Jim Hood accepted $300K loosely funneled through DAGA within 90 days of his now infamous
"confidential informant" letter that was written on July 16, 2007. That letter was largely viewed to provide safe harbor to Scruggs after Judge Acker in Alabama determined that it was otherwise a clear breach of a written order from his Court.
Less than 90 days later, Scruggs returned the favor with some help from Joey Langston.
Here is the tax disclosure from DAGA.
Notice near the top of page 8 the contributions from the Scruggs law firm.
Scruggs Firm chipped in $100K to DAGA on 10/2/7
Langston Firm added $100K to DAGA on 10/2/7
Scruggs Firm then popped in for $200K to DAGA on 10/17/7
That totals $400K.
On page 12, note the following . . .
DAGA put $250K to Hood on 10/19/7
DAGA then put another $150K to Hood on 10/24/7
That totals $400K.
Major Hattip - Miss Byrning
Posted February 3, 2008 - 3:56 pm
Let’s put on everyone’s common sense hat for a moment.
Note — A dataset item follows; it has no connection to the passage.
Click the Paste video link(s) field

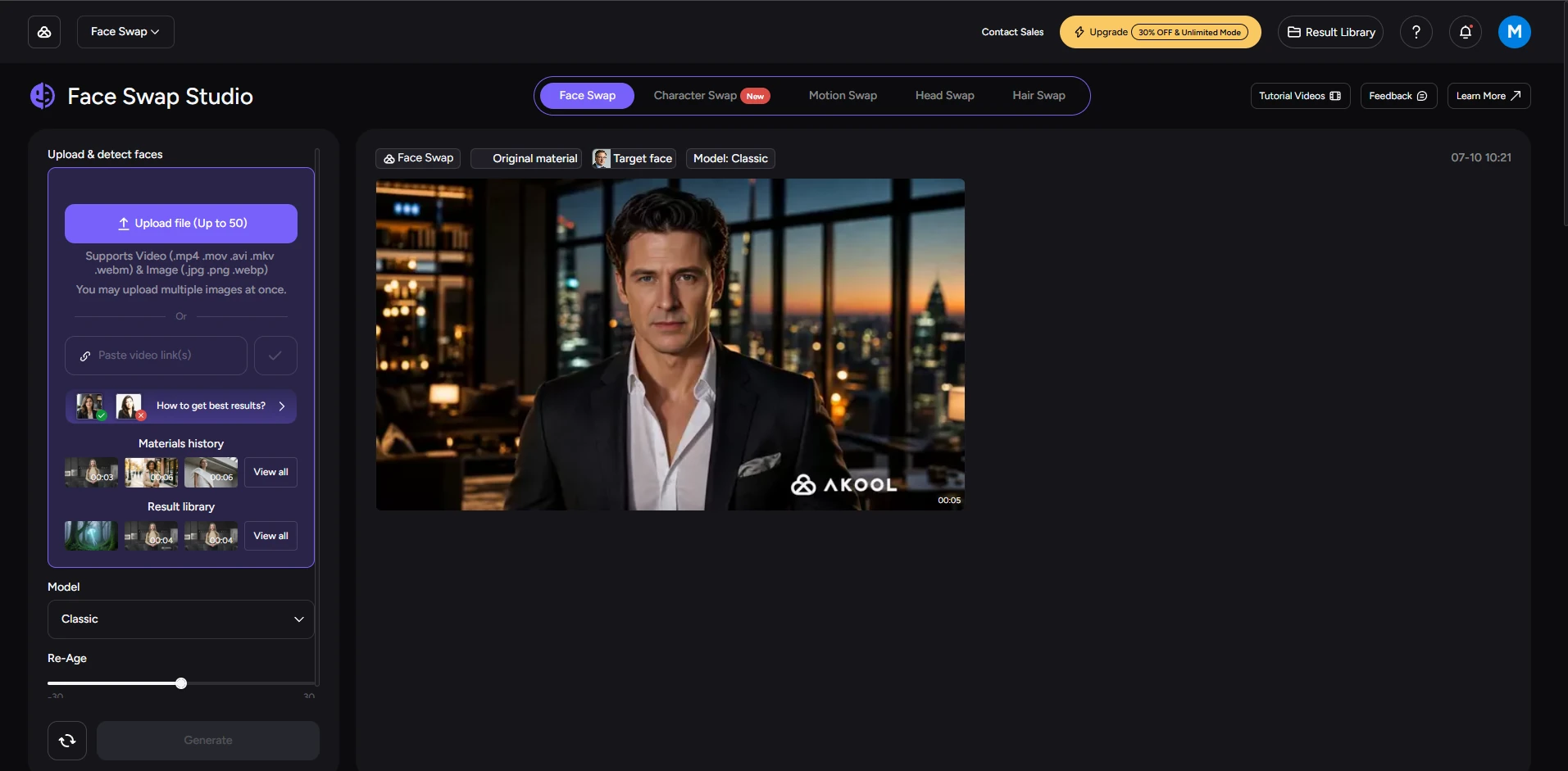(x=156, y=356)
Let’s pretend that we are a “confidential informant” in an investigation. Does it make sense that we, in a middle of an investigation, would funnel A HUGE AMOUNT of money to the prosecutor in that case? This doesn’t pass the straight face test.
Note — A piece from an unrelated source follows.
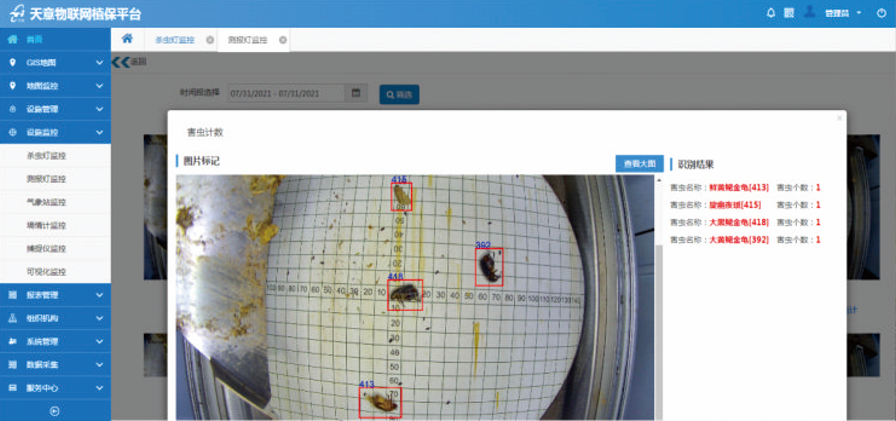Click the scrollbar beside the pest image
The image size is (896, 421).
coord(657,300)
Let’s pretend we are now the “prosecutor” - Jim Hood. Would a prosecutor under normal circumstances accept $400K of money that you know has come from “confidential informants” funnelled through a shell 527 group?
Again, this lies at the heart of the problem and is precisely why Hood will not be able to shake this with his “lies, speculation and innuendo” routine. There’s just too much smoke . . . too much money . . . too much evidence.